In the current European Championships, we are witnessing two more in the same mould - Gareth Bale, of Wales, and Cristiano Ronaldo, of Portugal. Ronaldo’s quest to be considered a greater player than Messi is part of his weirdness. When manager at Real Madrid, Rafael Benitez found that Ronaldo only had eyes for the Champions League games and the Clasicos because they were the ones which might help his quest to beat Messi to the Ballon d’Or. But at 31, an age by which when some of his ilk have called it a day on their nation, Ronaldo’s quest to drive his country on is appealing - even if the histrionics do reveal the incredible ego within.

So, too, Bale’s transparent love of his own nation. The 26-year-old is such a superstar that he need do no more than take a ball onto the field for his manager Chris Coleman and produce of his best. But knowing that the wider world was only really interested in his talisman, Coleman asked Bale to become a little more controversial with his comments and get the country heard in France. He has obliged, becoming the articulator of a spiky Welsh resolve in the past three weeks.

Messi has only won the 2008 Olympics with the Argentina national team (Getty)
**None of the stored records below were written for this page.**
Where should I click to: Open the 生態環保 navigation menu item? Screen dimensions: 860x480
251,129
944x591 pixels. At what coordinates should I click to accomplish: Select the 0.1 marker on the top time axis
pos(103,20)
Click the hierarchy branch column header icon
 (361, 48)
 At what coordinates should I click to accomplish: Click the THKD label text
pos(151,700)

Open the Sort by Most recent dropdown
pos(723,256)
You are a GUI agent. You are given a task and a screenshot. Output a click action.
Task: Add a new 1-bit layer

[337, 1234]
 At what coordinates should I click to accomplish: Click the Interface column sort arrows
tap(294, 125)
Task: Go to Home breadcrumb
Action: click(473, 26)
The relationship between Messi and Argentina has complicated this picture. His departure for Catalonia at the age of 13 contributed to that. The people of Buenos Aires - the portenos - expect their nation's stars to play for one of the city's clubs before they leave. But the 2014 World Cup demonstrated he had travelled well beyond all that. He was Argentina’s fulcrum. He was adored by the fans who revelled in the national pride which derived from him belonging to them, as they taunted the suffering Brazilians with their brash World Cup anthem Brasil, decime que se siente (‘Brazil, tell me how it feels’).

But the nation’s aspirations are subsidiary to his own, it now seems. “It was the thing I wanted the most, but I couldn't get it, so I think it's over," Messi said on Sunday night, closing the door on the Abicileste because he still only had a 2008 Olympic gold medal to show. “It's not meant for me. For me the national team is over. I've done all I can, it hurts not to be a champion.” ‘Tell me about it,’ his teammates might reasonably say. The sport in question is a team game. The ones who stand at the peak of its pantheon accept the vagaries of a penalty shootout when standing among their compatriots, however painful that might be. They know that there is a bigger cause.